De acordo com a legislação ambiental do município de Nova Friburgo, assinale a afirmativa INCORRETA.
- A)É permitido depositar, dispor, descarregar, enterrar, infiltrar ou acumular no solo quaisquer classes de resíduos, mesmo sem o prévio tratamento e autorização do órgão ambiental competente, desde que seja recolhida a devida taxa ambiental de desenvolvimento sustentável.
Errada, porque a legislação não permite disposição de resíduos no solo sem tratamento prévio e sem autorização do órgão ambiental competente, ainda que haja pagamento de taxa.
- B)Os resíduos de qualquer natureza, portadores de agentes patogênicos ou de alta toxicidade, bem como inflamáveis, explosivos, radioativos e outros assemelhados, deverão sofrer, antes de sua disposição final no solo, tratamento e/ou acondicionamento adequados, estabelecidos por meio de projetos específicos que atendam aos requisitos de proteção à saúde pública e ao meio ambiente por parte da fonte geradora.

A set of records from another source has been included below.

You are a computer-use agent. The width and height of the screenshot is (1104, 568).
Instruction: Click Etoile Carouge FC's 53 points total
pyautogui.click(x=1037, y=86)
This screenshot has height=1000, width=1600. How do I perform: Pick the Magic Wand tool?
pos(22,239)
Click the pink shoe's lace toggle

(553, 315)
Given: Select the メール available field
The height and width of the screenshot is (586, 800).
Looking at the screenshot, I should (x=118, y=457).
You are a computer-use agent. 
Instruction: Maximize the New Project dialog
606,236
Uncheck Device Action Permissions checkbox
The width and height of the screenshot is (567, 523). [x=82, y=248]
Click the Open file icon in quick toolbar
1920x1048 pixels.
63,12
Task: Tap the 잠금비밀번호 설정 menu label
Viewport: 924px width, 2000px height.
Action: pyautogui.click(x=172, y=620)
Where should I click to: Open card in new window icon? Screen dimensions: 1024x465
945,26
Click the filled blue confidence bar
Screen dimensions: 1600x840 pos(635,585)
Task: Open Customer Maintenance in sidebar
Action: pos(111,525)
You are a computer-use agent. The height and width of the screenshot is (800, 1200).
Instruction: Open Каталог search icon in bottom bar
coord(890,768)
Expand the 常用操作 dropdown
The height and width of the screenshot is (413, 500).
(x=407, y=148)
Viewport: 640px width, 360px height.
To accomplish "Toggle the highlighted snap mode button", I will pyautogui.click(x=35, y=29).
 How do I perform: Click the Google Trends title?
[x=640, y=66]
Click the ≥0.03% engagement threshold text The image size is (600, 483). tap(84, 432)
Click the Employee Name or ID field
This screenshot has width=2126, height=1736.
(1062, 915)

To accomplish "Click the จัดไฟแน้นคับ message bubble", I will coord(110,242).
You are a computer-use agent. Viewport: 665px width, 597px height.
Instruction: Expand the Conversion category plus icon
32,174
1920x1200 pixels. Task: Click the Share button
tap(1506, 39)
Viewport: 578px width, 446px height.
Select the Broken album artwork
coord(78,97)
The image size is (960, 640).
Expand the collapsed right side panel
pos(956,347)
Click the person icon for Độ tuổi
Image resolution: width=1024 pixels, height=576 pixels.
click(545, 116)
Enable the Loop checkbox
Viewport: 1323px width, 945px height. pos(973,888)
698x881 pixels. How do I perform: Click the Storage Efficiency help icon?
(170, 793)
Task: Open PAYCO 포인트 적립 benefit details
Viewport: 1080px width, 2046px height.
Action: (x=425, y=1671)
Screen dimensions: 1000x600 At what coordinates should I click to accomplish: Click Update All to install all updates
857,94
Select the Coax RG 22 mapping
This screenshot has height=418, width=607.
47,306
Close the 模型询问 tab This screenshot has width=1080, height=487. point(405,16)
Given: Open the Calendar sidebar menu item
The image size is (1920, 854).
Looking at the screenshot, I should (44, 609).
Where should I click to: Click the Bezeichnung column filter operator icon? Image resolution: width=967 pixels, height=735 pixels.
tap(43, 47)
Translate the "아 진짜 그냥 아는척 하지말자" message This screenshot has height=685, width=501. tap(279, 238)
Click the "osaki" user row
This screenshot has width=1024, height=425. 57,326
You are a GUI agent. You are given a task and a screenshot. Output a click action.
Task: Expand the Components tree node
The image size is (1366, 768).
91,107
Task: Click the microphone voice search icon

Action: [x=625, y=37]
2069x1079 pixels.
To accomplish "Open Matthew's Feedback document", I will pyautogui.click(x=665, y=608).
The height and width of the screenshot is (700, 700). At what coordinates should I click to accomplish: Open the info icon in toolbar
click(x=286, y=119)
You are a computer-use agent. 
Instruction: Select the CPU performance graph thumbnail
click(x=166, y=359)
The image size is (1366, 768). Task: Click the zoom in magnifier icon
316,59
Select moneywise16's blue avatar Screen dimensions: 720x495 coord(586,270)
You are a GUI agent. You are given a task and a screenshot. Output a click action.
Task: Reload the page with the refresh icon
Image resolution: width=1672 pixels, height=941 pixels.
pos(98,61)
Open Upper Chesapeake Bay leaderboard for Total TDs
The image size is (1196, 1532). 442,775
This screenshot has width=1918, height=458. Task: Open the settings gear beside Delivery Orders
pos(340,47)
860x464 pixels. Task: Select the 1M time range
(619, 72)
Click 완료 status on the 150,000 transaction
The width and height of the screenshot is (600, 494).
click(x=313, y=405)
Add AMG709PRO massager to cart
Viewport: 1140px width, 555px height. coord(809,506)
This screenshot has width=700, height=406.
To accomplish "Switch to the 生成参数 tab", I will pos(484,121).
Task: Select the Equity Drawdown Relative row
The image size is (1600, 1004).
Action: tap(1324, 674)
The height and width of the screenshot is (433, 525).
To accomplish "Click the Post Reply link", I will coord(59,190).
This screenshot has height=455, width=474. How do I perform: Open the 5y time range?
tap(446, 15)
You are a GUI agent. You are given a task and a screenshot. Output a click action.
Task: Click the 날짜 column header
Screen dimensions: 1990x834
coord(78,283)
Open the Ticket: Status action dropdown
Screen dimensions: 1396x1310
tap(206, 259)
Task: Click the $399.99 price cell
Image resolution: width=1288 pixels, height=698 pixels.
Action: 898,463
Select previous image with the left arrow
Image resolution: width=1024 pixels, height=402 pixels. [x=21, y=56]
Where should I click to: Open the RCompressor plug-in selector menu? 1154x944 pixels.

Certa, pois resíduos perigosos ou de alta toxicidade devem passar por tratamento e acondicionamento adequados antes da disposição final.
- C)O tratamento, quando for o caso, o transporte e a disposição final de resíduos de qualquer natureza de estabelecimentos industriais, comerciais e de prestação de serviços, quando não forem de responsabilidade do município, deverão ser feitas pela própria fonte de poluição e as suas custas. A eventual execução, pelo município, por omissão do responsável pelos serviços mencionados, não eximem de responsabilidade da fonte poluidora.
Certa, porque a responsabilidade pelo tratamento, transporte e destinação final é da fonte geradora, e a atuação do Município por omissão não afasta essa responsabilidade.
- D)O solo somente poderá ser utilizado para destino final de resíduos poluentes de qualquer natureza se sua disposição for feita de forma adequada, conforme legislação em vigor, estabelecido em projetos específicos, inclusive, de transporte, vedando- -se a simples descarga ou depósito, seja em propriedade pública ou particular. Quando a disposição final exigir a execução de aterros sanitários, deverão ser tomadas medidas adequadas para a proteção das águas superficiais e subterrâneas, obedecendo às normas expedidas pelo órgão municipal competente.
Certa, pois o uso do solo para destinação final de resíduos exige forma adequada, projetos específicos e proteção das águas superficiais e subterrâneas.
Gabarito: A
A questão trata das regras municipais sobre disposição de resíduos no solo, dentro da lógica de proteção ambiental e sanitária. A ideia central é simples: lixo e resíduos não podem ser tratados como se o solo fosse um “depósito livre”, porque há risco de contaminação do solo, da água e da saúde pública. Por isso, a legislação costuma exigir tratamento prévio, autorização do órgão ambiental competente e responsabilidade da fonte geradora pelos custos e pela destinação adequada. No caso de Nova Friburgo, o texto legal segue exatamente essa linha de proteção. Resíduos perigosos, patogênicos, tóxicos, inflamáveis, explosivos e radioativos devem passar por tratamento e acondicionamento adequados antes da disposição final. Além disso, quando a atividade geradora não é de responsabilidade do Município, quem produz o resíduo deve arcar com o tratamento, o transporte e a destinação final. Se o Município agir por omissão do responsável, isso não apaga a responsabilidade da fonte poluidora. O ponto que derruba a alternativa A é que ela faz o oposto do que a norma permite: diz que é permitido depositar, dispor, descarregar, enterrar, infiltrar ou acumular resíduos no solo, mesmo sem tratamento prévio e sem autorização, só porque foi paga uma taxa ambiental. Isso não existe na legislação ambiental. Taxa não “compra” licença para poluir; autorização e cuidado técnico continuam sendo indispensáveis. Assim, a banca cobra a noção clássica de que a disposição final de resíduos depende de controle ambiental, projeto específico e prevenção de dano, especialmente quando houver risco à saúde e ao meio ambiente. Em linguagem de prova: taxa não substitui licença, e conveniência do gerador não substitui responsabilidade ambiental.